Records for this exercise:
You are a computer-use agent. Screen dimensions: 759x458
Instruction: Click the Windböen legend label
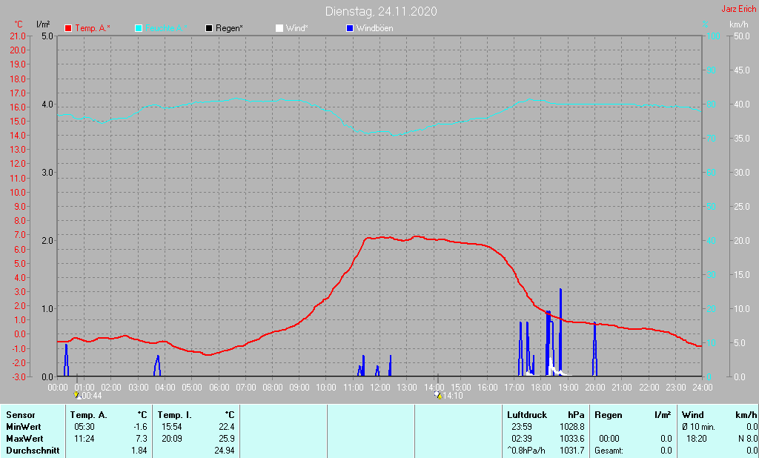tap(375, 28)
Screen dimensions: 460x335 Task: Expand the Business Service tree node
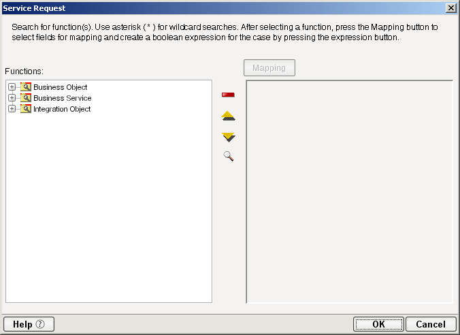coord(12,98)
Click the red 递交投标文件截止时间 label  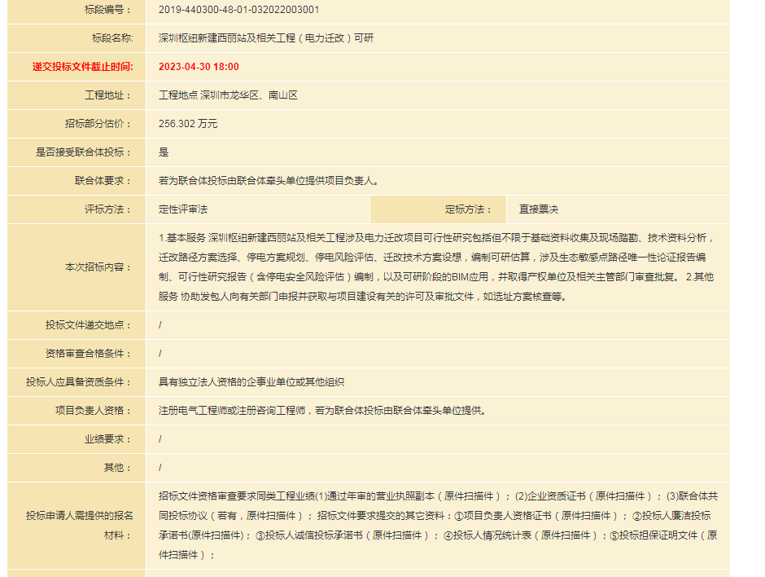pos(82,67)
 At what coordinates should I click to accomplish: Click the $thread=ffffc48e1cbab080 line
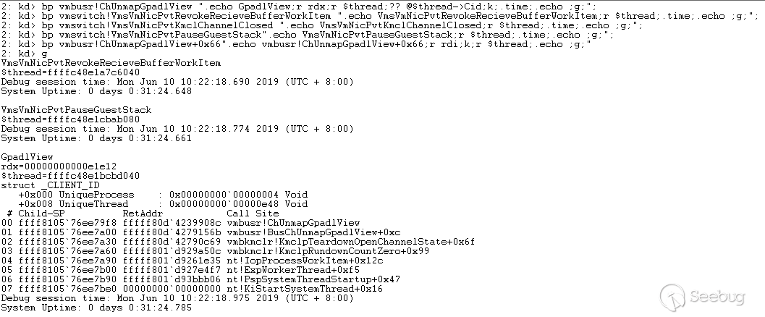point(70,119)
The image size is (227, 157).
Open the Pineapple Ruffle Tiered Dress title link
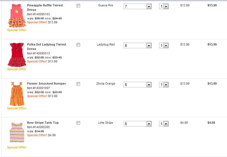coord(45,5)
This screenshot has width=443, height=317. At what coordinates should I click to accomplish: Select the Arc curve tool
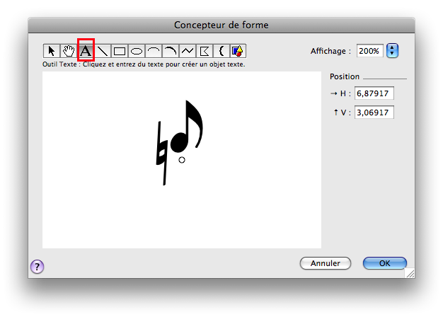click(171, 51)
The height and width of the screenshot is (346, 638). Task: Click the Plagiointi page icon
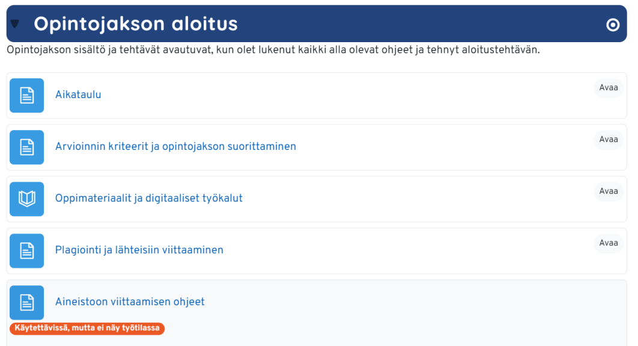coord(27,251)
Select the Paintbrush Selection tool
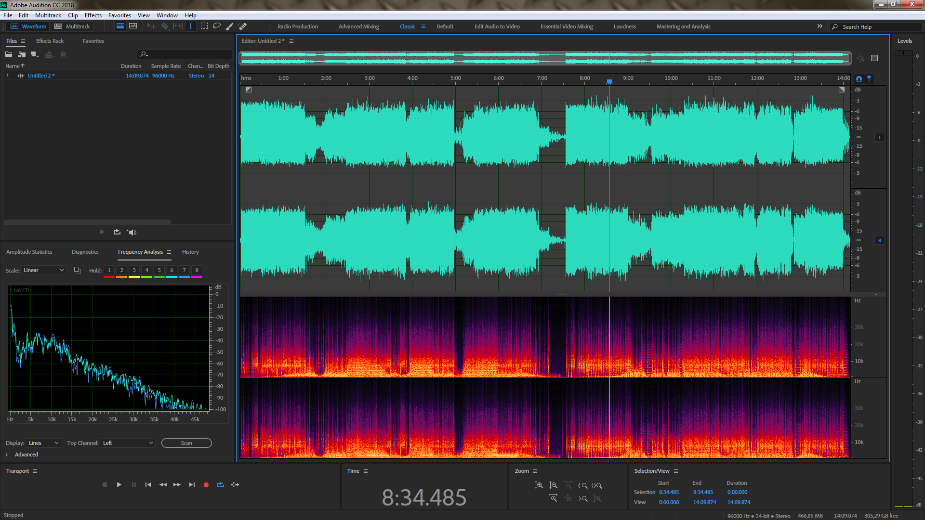The height and width of the screenshot is (520, 925). [x=230, y=26]
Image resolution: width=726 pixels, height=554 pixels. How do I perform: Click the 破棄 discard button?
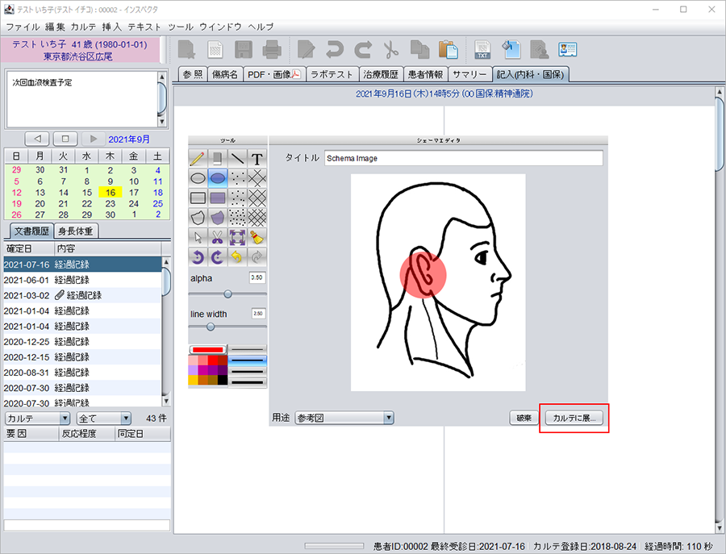pos(524,418)
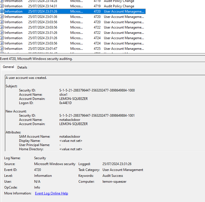Click the Keywords value Audit Success
This screenshot has width=205, height=202.
click(113, 176)
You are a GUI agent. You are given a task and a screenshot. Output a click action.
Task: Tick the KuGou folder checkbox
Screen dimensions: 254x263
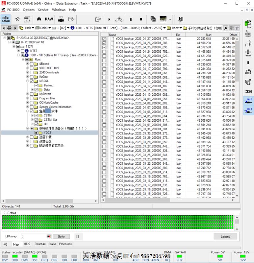coord(32,77)
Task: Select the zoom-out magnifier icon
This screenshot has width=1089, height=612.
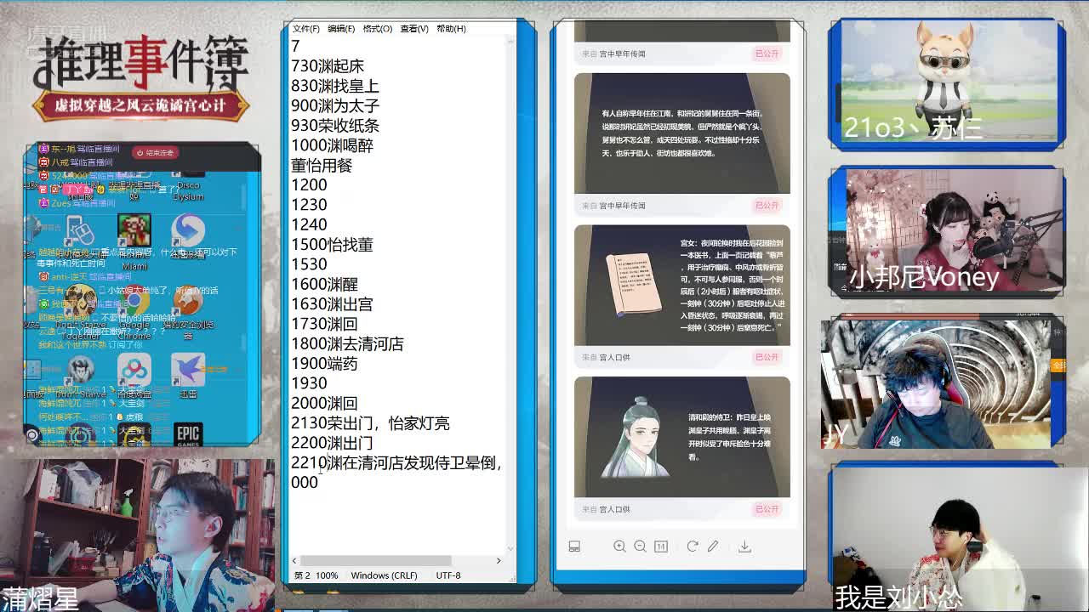Action: point(640,547)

Task brief:
Reproduce the rows from the line containing "You are a GUI" through the end of the rows, swapping "magnifier" for "loupe" and changing nothing else. Omit the pictures.

The result:
You are a GUI agent. You are given a task and a screenshot. Output a click action.
Task: Tick the KuGou folder checkbox
Screen dimensions: 254x263
coord(32,77)
Task: Select the zoom-out loupe icon
This screenshot has width=1089, height=612.
Action: point(640,547)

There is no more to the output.